──────── Texte extrait
Paris et Londres sur les mêmes bateaux
16 septembre 2010
Article publié dans L'Action Française 2000
Paris et Londres promettent d'accroitre leur coopération en matière de défense. Quelques perspectives se dessinent effectivement, mais les réalisations ne seront sans doute pas à la mesure de l'enthousiasme affiché par les politiques.
L'Entente cordiale va-t-elle se reconstituer à la faveur de la Crise ? Le vendredi 3 septembre 2010, Hervé Morin a reçu à Paris Liam Fox, son homologue britannique. Dans un contexte économique difficile, tandis que Londres achève la revue stratégique de sa politique de défense, les ministres se seraient dits « prêts à développer leur coopération bilatérale avec l'objectif de mutualiser plusieurs équipements militaires », selon un communiqué diffusé par l'hôtel de Brienne.
Convergence de vues
Afghanistan, lutte contre le terrorisme, soutien au Pakistan, lutte contre la piraterie, Kosovo, Proche-Orient, Iran, Géorgie... La France et le Royaume-Uni « ont une très grande concordance de vues sur tous les dossiers majeurs », ont observé les sénateurs Josselin de Rohan et Daniel Reiner dans un rapport enregistré le 9 juillet. Lors de leur rencontre, les ministres ont confirmé, notamment, leur volonté commune de réformer l'Alliance atlantique avec comme objectifs « une réduction de la bureaucratie, un contrôle budgétaire plus accru, la diminution des états-majors ». De part et d'autre de la Manche, entre chacune des trois armées, les relations seraient « excellentes » ; leur collaboration se serait « indiscutablement renforcée » depuis le sommet de Saint-Malo de 1996, si l'on en croit les parlementaires. En juillet 2009, par exemple, des procédures de "soutien mutuel outre-mer" ont été définies, permettant à l'un des pays d'utiliser, si nécessaire, les installations de l'autre. En février dernier a été signé un accord pour opérer en commun des acquisitions d'urgence. Depuis quatre ans, un "groupe de haut niveau" promeut la coopération en matière d'armement. Mais concernant les programmes, le bilan s'avère « mitigé » aux yeux des rapporteurs. Le journaliste Jean-Dominique Merchet l'a confirmé : « Si l'on exclut l'aventure, coûteuse et chaotique, de l'A400M, le seul domaine de coopération est celui des missiles de MBDA [une entreprise franco-britannique], avec l'Aster et le Météor, qui sont des programmes déjà bien engagés. La suite pourrait être prise par le missile tactique naval, si les budgets le permettent. » (Secret Défense, 14/09/2010)
────────────────
▸ Tâches et exercices:
[A] D'après l'article sur la coopération de défense franco-britannique, quel jour Hervé Morin a-t-il reçu Liam Fox à Paris ?
[B] Reproduisez à l'identique le passage de l'article sur la coopération de défense franco-britannique qui va de « Paris et Londres sur » jusqu'à « l'hôtel de Brienne. ».
──────── Enregistrements fournis
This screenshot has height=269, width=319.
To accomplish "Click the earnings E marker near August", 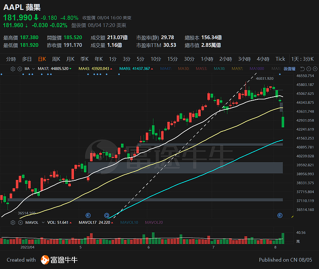I will click(x=280, y=215).
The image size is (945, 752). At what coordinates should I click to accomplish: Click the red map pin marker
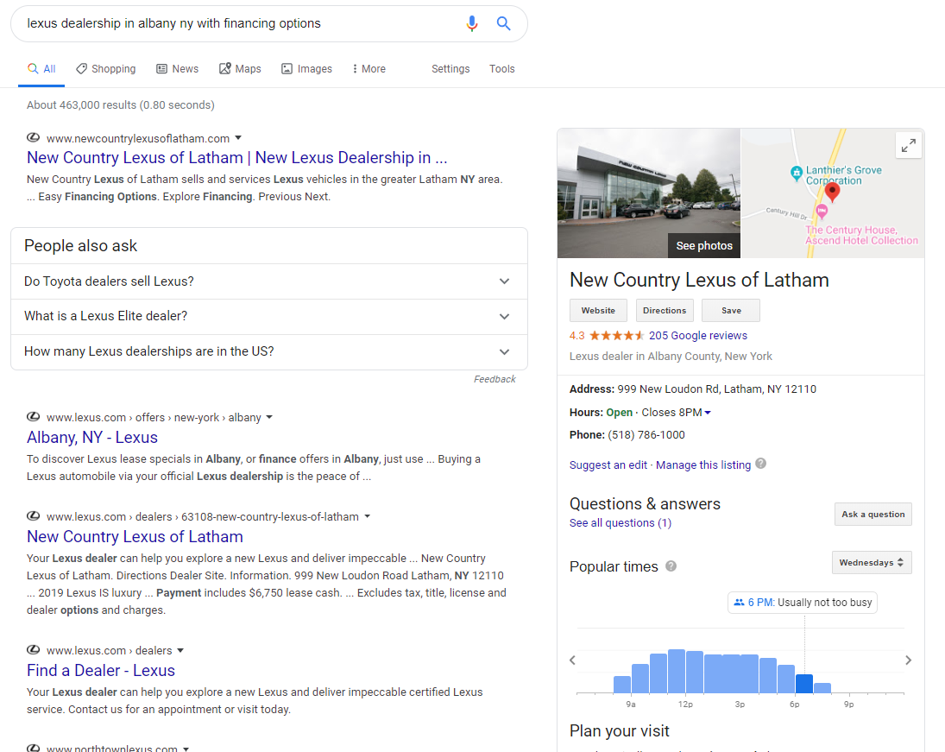[x=832, y=191]
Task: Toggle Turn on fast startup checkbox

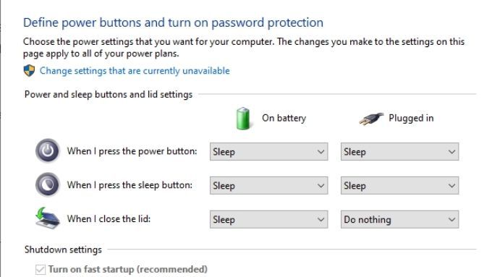Action: click(41, 270)

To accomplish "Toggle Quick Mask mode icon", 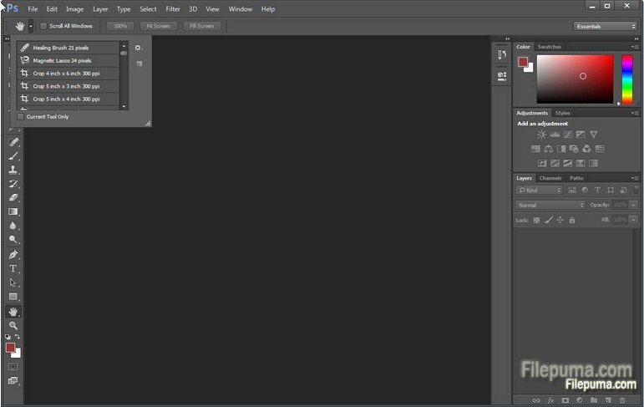I will coord(13,366).
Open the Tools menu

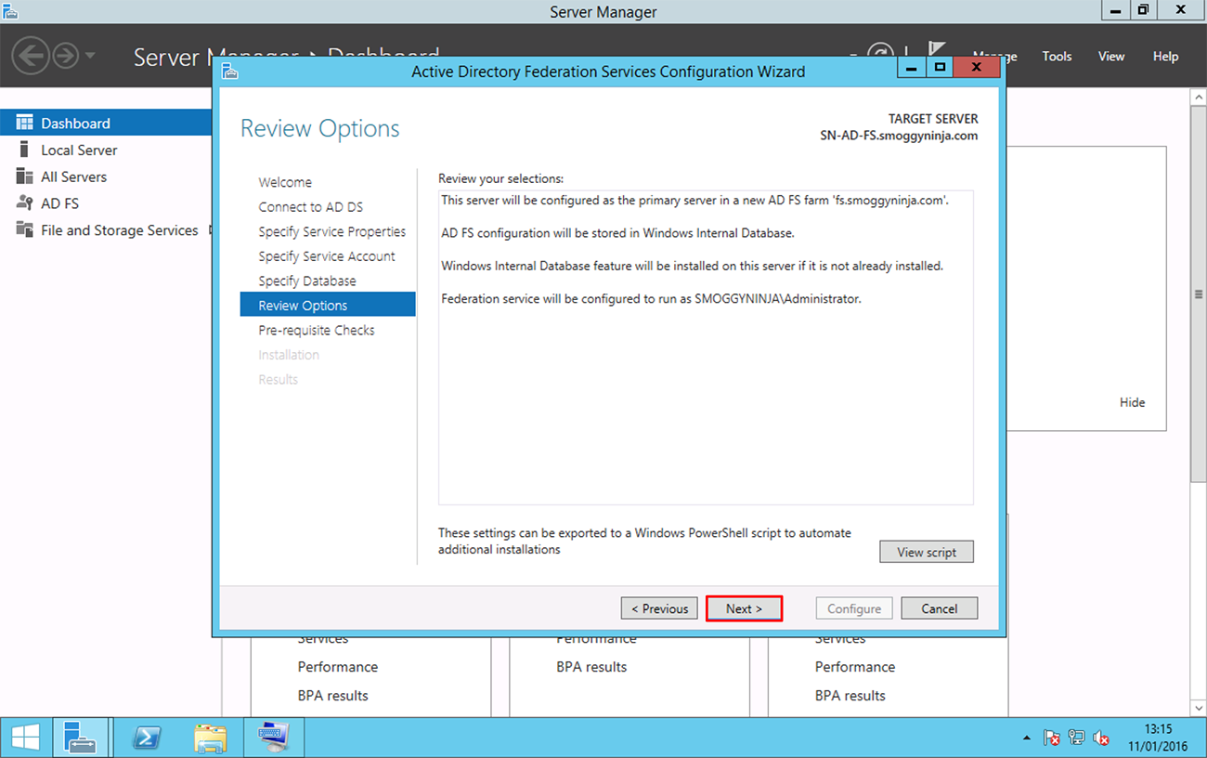pos(1057,56)
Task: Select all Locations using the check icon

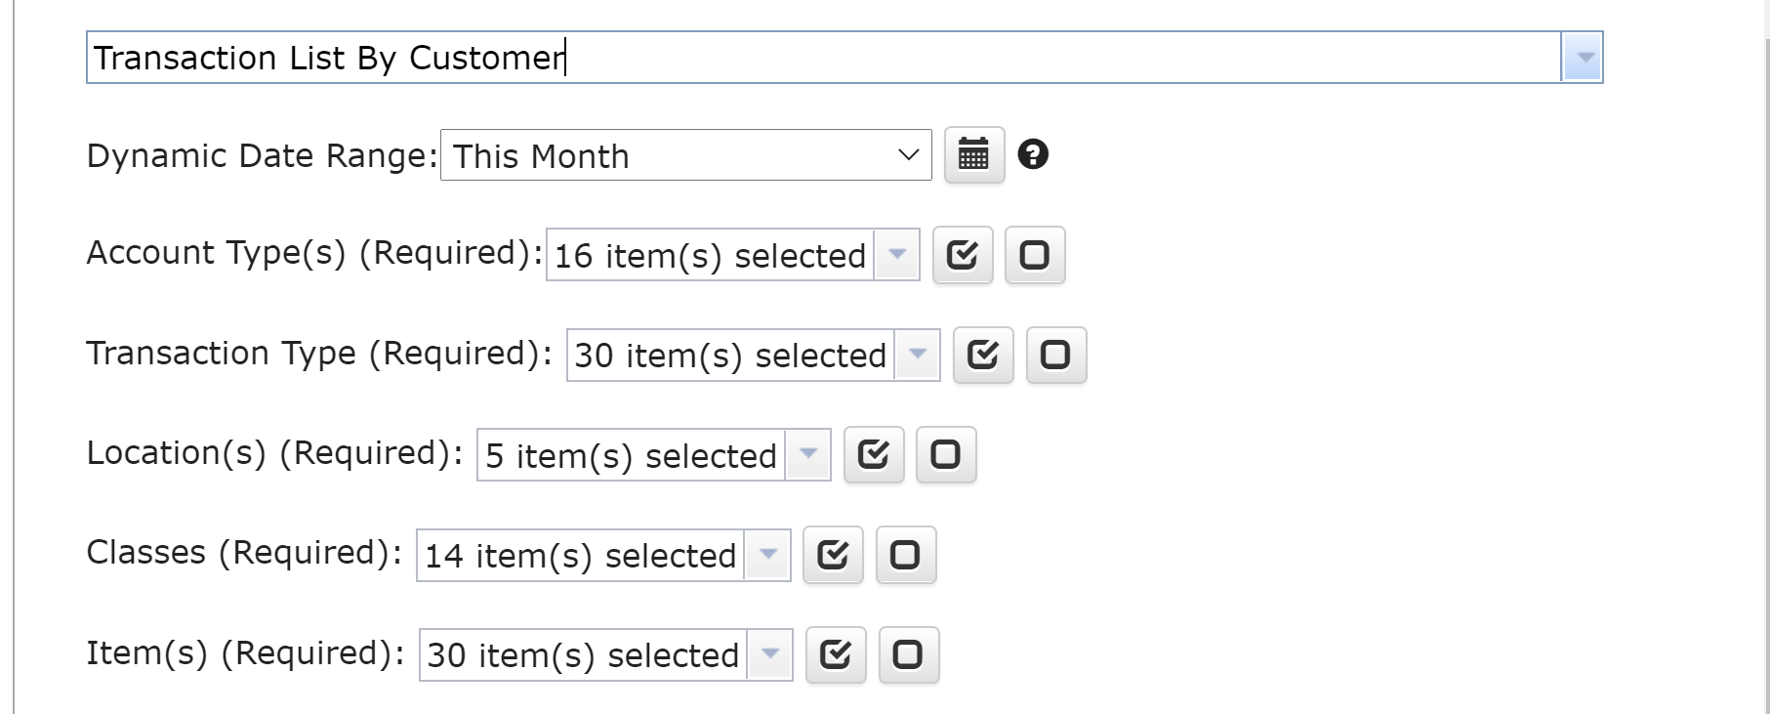Action: (874, 454)
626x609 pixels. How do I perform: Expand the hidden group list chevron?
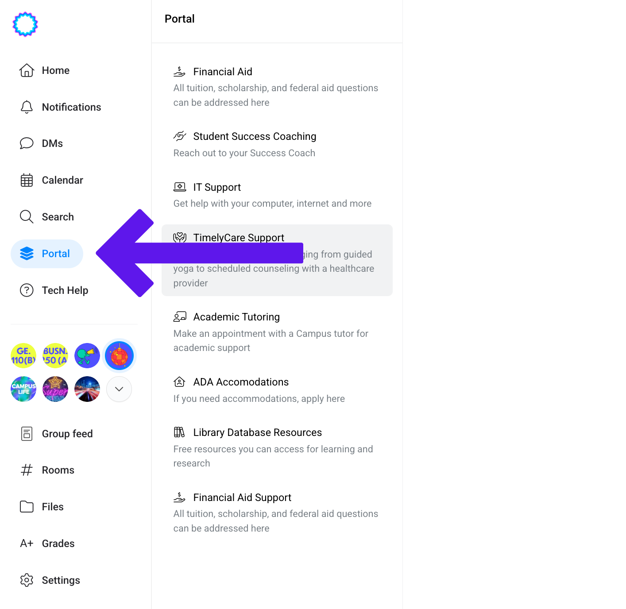(x=119, y=389)
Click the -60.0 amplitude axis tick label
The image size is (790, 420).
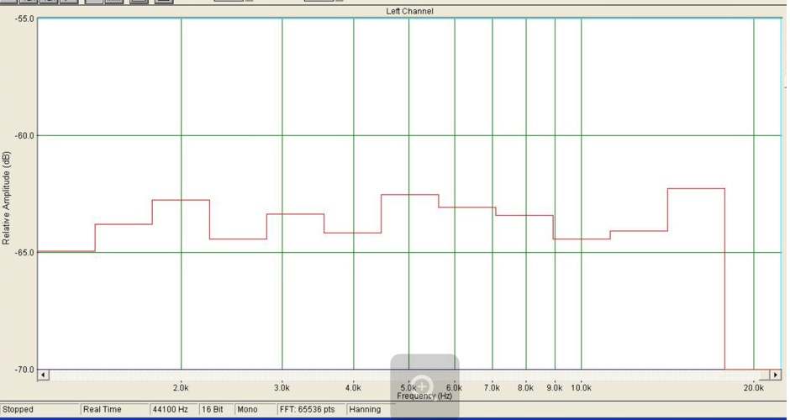(x=24, y=135)

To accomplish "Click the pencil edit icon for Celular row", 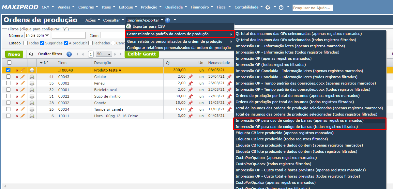I will (23, 77).
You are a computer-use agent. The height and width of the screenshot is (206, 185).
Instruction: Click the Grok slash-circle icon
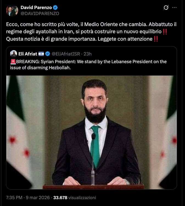coord(166,7)

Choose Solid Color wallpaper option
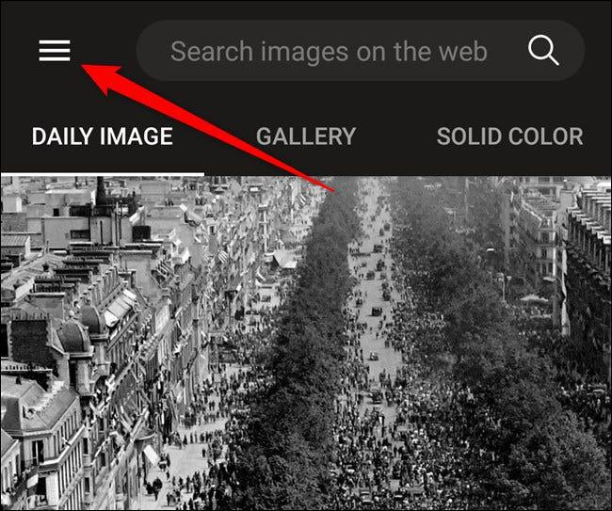[509, 136]
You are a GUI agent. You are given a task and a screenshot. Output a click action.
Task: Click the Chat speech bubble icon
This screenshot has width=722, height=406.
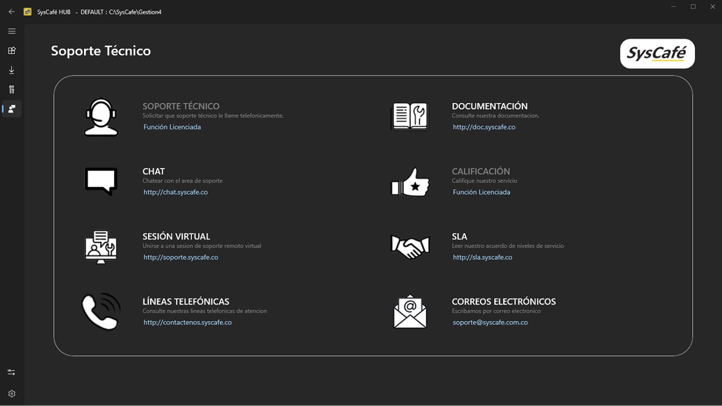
────────────────
▸ Les réponses:
[A] Le vendredi 3 septembre 2010.

[B]
Paris et Londres sur les mêmes bateaux
16 septembre 2010
Article publié dans L'Action Française 2000
Paris et Londres promettent d'accroitre leur coopération en matière de défense. Quelques perspectives se dessinent effectivement, mais les réalisations ne seront sans doute pas à la mesure de l'enthousiasme affiché par les politiques.
L'Entente cordiale va-t-elle se reconstituer à la faveur de la Crise ? Le vendredi 3 septembre 2010, Hervé Morin a reçu à Paris Liam Fox, son homologue britannique. Dans un contexte économique difficile, tandis que Londres achève la revue stratégique de sa politique de défense, les ministres se seraient dits « prêts à développer leur coopération bilatérale avec l'objectif de mutualiser plusieurs équipements militaires », selon un communiqué diffusé par l'hôtel de Brienne.